Aim of the exercise :: Each of the entries below should be written out exactly as it reads.

BEGIN Records supplied

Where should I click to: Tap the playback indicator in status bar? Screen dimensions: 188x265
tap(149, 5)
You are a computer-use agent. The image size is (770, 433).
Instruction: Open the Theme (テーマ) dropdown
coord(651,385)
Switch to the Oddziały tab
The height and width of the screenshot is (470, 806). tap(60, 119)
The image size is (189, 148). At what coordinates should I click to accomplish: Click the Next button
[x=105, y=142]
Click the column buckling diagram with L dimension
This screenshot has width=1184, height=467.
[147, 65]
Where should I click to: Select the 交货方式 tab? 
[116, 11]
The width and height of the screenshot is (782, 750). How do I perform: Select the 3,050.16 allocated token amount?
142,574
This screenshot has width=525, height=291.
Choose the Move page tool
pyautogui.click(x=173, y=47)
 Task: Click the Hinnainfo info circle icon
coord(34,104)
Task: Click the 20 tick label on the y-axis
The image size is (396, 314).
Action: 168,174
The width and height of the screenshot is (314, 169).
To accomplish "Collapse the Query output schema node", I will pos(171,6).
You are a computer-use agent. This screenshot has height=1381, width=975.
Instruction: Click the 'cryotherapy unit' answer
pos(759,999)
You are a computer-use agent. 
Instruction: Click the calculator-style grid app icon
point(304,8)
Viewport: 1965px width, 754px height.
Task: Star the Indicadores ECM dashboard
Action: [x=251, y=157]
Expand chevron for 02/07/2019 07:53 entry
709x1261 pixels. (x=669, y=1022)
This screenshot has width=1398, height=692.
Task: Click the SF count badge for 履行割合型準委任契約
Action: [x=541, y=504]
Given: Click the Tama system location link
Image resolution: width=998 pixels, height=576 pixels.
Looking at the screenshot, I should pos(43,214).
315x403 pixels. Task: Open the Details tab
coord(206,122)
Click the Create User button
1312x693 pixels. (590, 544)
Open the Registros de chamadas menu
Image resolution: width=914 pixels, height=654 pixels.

END Records supplied

Output of the task ::
Where should I click to: Tap the playback indicator in status bar? Screen dimensions: 188x265
tap(149, 5)
You are a computer-use agent. The image size is (770, 433).
Instruction: Open the Theme (テーマ) dropdown
coord(651,385)
Switch to the Oddziały tab
The height and width of the screenshot is (470, 806). tap(60, 119)
The image size is (189, 148). At what coordinates should I click to accomplish: Click the Next button
[x=105, y=142]
Click the column buckling diagram with L dimension
This screenshot has width=1184, height=467.
[147, 65]
Where should I click to: Select the 交货方式 tab? 
[116, 11]
The width and height of the screenshot is (782, 750). How do I perform: Select the 3,050.16 allocated token amount?
142,574
This screenshot has width=525, height=291.
Choose the Move page tool
pyautogui.click(x=173, y=47)
 Task: Click the Hinnainfo info circle icon
coord(34,104)
Task: Click the 20 tick label on the y-axis
The image size is (396, 314).
Action: 168,174
The width and height of the screenshot is (314, 169).
To accomplish "Collapse the Query output schema node", I will pos(171,6).
You are a computer-use agent. This screenshot has height=1381, width=975.
Instruction: Click the 'cryotherapy unit' answer
pos(759,999)
You are a computer-use agent. 
Instruction: Click the calculator-style grid app icon
point(304,8)
Viewport: 1965px width, 754px height.
Task: Star the Indicadores ECM dashboard
Action: [x=251, y=157]
Expand chevron for 02/07/2019 07:53 entry
709x1261 pixels. (x=669, y=1022)
This screenshot has width=1398, height=692.
Task: Click the SF count badge for 履行割合型準委任契約
Action: [x=541, y=504]
Given: Click the Tama system location link
Image resolution: width=998 pixels, height=576 pixels.
Looking at the screenshot, I should pos(43,214).
315x403 pixels. Task: Open the Details tab
coord(206,122)
Click the Create User button
1312x693 pixels. (590, 544)
Open the Registros de chamadas menu
Image resolution: width=914 pixels, height=654 pixels.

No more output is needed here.